start DOCUMENT TEXT
What about container_of, or CONTAINING_RECORD?

--- Synchronet 3.22a-Linux NewsLink 1.2

From Stefan Monnier@monnier@iro.umontreal.ca to comp.arch on Thu Jun 25 22:18:18 2026

From Newsgroup: comp.arch

But if you know that you have a "page of small integers" then you can just
do address comparisons between them, the Franz Lisp compiler did this.

Ah, so you're using the leading bits that correspond to that "page of
integers" as tagbits. You don't really need BiBoP allocation to do
that, tho.

=== Stefan
--- Synchronet 3.22a-Linux NewsLink 1.2

From Stefan Monnier@monnier@iro.umontreal.ca to comp.arch on Thu Jun 25 22:23:35 2026

From Newsgroup: comp.arch

John Levine [2026-06-25 19:19:47] wrote:

According to MitchAlsup <user5857@newsgrouper.org.invalid>:

John Levine <johnl@taugh.com> posted:

One of the less fortunate things about C is that it is easy to write code that
is intuitively reasonable and sometimes works but isn't portable, e.g.:

char a[100];

a[0] = 42;
memcpy(a+1, a, 99);

Why not::

memset( a, 42, 100 );

Jeez, it's an example.

It's an example, indeed, but it's a pretty bad one since using `memset`
is more clear, more concise, and actually works, whereas your example
seems very contrived.

=== Stefan
--- Synchronet 3.22a-Linux NewsLink 1.2

From David Brown@david.brown@hesbynett.no to comp.arch on Fri Jun 26 14:10:55 2026

From Newsgroup: comp.arch

On 26/06/2026 04:23, Stefan Monnier wrote:

John Levine [2026-06-25 19:19:47] wrote:

According to MitchAlsup <user5857@newsgrouper.org.invalid>:

John Levine <johnl@taugh.com> posted:

One of the less fortunate things about C is that it is easy to write code that
is intuitively reasonable and sometimes works but isn't portable, e.g.: >>>>
char a[100];

a[0] = 42;
memcpy(a+1, a, 99);

Why not::

memset( a, 42, 100 );

Jeez, it's an example.

It's an example, indeed, but it's a pretty bad one since using `memset`
is more clear, more concise, and actually works, whereas your example
seems very contrived.

While a memset would be much better in this case (assuming that is the
effect the author was aiming for), it is certainly the case that people
have used memcpy() with overlapping regions and an assumption that it
copies forward in some way. John's point that "it is easy to write code
that is intuitively reasonable and sometimes works but isn't portable"
is to a fair extent independent of the quick example he wrote to
demonstrate it.

However, the example does show how John is somewhat inaccurate - and it demonstrates how difficult things are when people write code with
undefined behaviour.
end DOCUMENT TEXT
start DATA EXCERPT
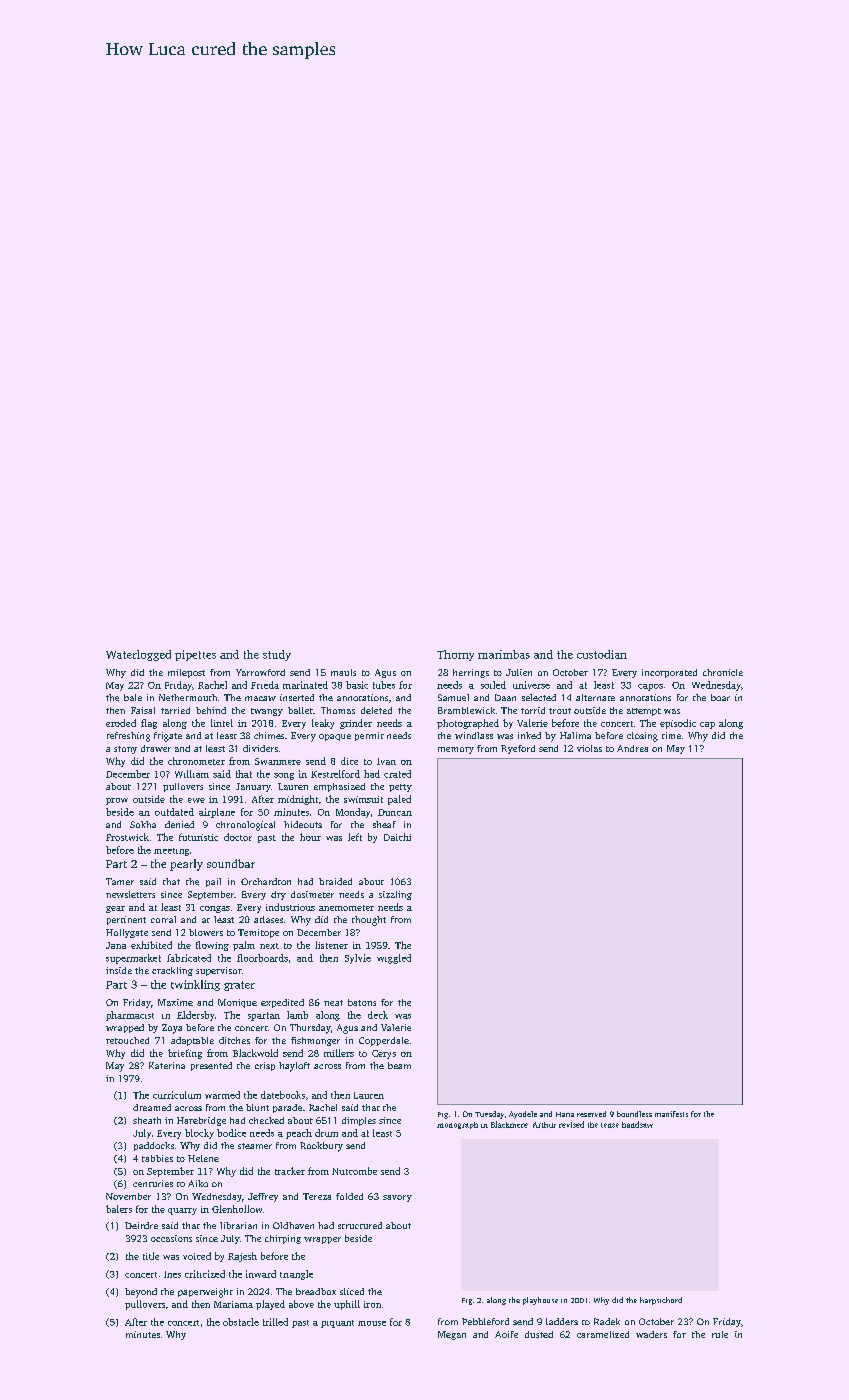  What do you see at coordinates (195, 655) in the document?
I see `pipettes` at bounding box center [195, 655].
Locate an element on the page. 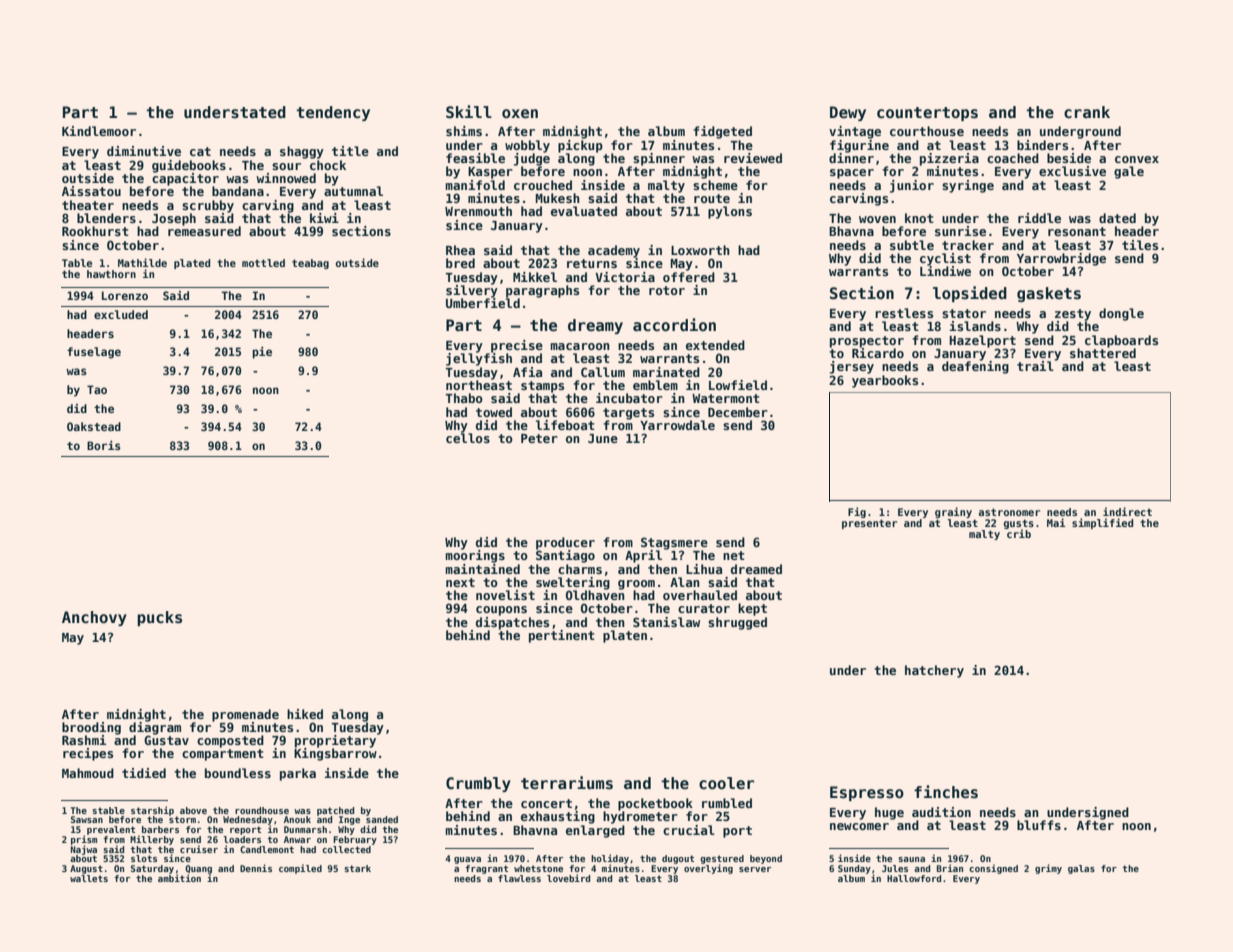 Image resolution: width=1233 pixels, height=952 pixels. yearbooks is located at coordinates (885, 381).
end DATA EXCERPT
> WHAT YOU WILL DO:
Reproduce word for word the passage of the newsgroup thread above, starting at "is to a fair" and ending at "undefined behaviour.".

> THE ANSWER:
is to a fair extent independent of the quick example he wrote to
demonstrate it.

However, the example does show how John is somewhat inaccurate - and it demonstrates how difficult things are when people write code with
undefined behaviour.